Dieser Prozess ist essenziell für die zelluläre Cholesterin-Homöostase.
Klinik
Autosomal-rezessive Mutationen im NPC1-Gen (> 95 % der NPC-Fälle) führen zur Niemann-Pick-Krankheit Typ C, einer lysosomalen Speicherkrankheit mit progressiver neurodegenerativer Symptomatik.[3] Betroffene Zellen akkumulieren Cholesterin, Sphingomyelin und Glykolipide in späten Endosomen/Lysosomen. Klinisch kommt es zu:
- Ataxie, Dysarthrie, Demenz
- vertikaler supranukleärer Blickparese
- Hepatosplenomegalie (besonders im Kindesalter)
- Kataplexie
Darüber hinaus sind Mutationen von NPC1 stark mit Gewichtszunahme und Adipositas assoziiert.[4]
Pharmakologie
NPC1 ist ein intrazellulärer Rezeptor für Filoviren.[1] Seine zentrale Rolle im filoviralen Entry macht das Protein zu einem attraktiven Ziel für Virostatika.
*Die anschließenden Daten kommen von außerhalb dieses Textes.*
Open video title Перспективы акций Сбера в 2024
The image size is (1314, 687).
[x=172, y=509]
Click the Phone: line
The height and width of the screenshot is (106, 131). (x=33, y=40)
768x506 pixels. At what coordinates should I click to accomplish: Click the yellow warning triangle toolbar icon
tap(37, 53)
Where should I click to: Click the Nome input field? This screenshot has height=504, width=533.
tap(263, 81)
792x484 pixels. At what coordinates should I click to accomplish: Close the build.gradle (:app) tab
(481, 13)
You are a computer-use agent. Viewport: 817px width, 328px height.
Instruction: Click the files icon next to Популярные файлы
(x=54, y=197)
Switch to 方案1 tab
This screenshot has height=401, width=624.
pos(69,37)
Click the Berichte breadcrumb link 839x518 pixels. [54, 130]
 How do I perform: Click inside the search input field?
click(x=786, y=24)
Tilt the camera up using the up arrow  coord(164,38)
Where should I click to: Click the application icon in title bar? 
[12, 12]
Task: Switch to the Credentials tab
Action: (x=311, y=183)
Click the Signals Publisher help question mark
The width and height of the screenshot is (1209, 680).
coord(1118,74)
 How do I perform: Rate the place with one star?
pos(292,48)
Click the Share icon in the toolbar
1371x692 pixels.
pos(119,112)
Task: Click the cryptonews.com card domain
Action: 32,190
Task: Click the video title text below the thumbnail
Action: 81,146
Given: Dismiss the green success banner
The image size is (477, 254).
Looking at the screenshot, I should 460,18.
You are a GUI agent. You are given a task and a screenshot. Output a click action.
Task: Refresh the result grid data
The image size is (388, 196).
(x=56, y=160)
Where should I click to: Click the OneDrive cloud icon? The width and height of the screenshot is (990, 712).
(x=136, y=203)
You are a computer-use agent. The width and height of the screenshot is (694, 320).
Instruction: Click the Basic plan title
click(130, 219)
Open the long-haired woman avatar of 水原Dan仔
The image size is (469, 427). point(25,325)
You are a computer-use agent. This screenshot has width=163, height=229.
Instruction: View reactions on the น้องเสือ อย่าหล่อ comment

Zwei prinzipielle Ansätze werden verfolgt:
Direkte NPC1-Inhibitoren: Kleine Moleküle wie der Benzylpiperazin-Adamantan-Wirkstoff 3.47 (Compound 3.47) blockieren die Bindungsstelle von GPCL an Domäne C von NPC1 und hemmen so den Viruseintritt mit Hemmkonzentrationen im nanomolaren Bereich.[5]
Kationische Amphiphile: Substanzen wie U18666A, Amiodaron und weitere Wirkstoffe induzieren einen NPC-ähnlichen Phänotyp mit endosomaler Cholesterinakkumulation und hemmen dadurch indirekt den filoviralen Eintritt in NPC1-abhängiger Weise.[6]
Quellen
- ↑ 1,0 1,1 Carette JE et al. Ebola virus entry requires the cholesterol transporter Niemann-Pick C1. Nature. 2011;477(7364):340-3.
- ↑ Wang H et al. Ebola Viral Glycoprotein Bound to Its Endosomal Receptor Niemann-Pick C1. Cell. 2016;164(1-2):258-268.
- ↑ Morales-Tenorio M et al. Potential pharmacological strategies targeting the Niemann-Pick C1 receptor and Ebola virus glycoprotein interaction. Eur J Med Chem. 2021;223:113654.
- ↑ Meyre D et al: Genome-wide association study for early-onset and morbid adult obesity identifies three new risk loci in European populations. Nat Genet. 2009 Feb;41(2):157-9. doi: 10.1038/ng.301. Epub 2009 Jan 18. PMID: 19151714.
- ↑ Côté M et al. Small molecule inhibitors reveal Niemann-Pick C1 is essential for Ebola virus infection. Nature. 2011;477(7364):344-8.
- ↑ Shoemaker CJ et al. Multiple cationic amphiphiles induce a Niemann-Pick C phenotype and inhibit Ebola virus entry and infection. PLoS One. 2013;8(2):e56265.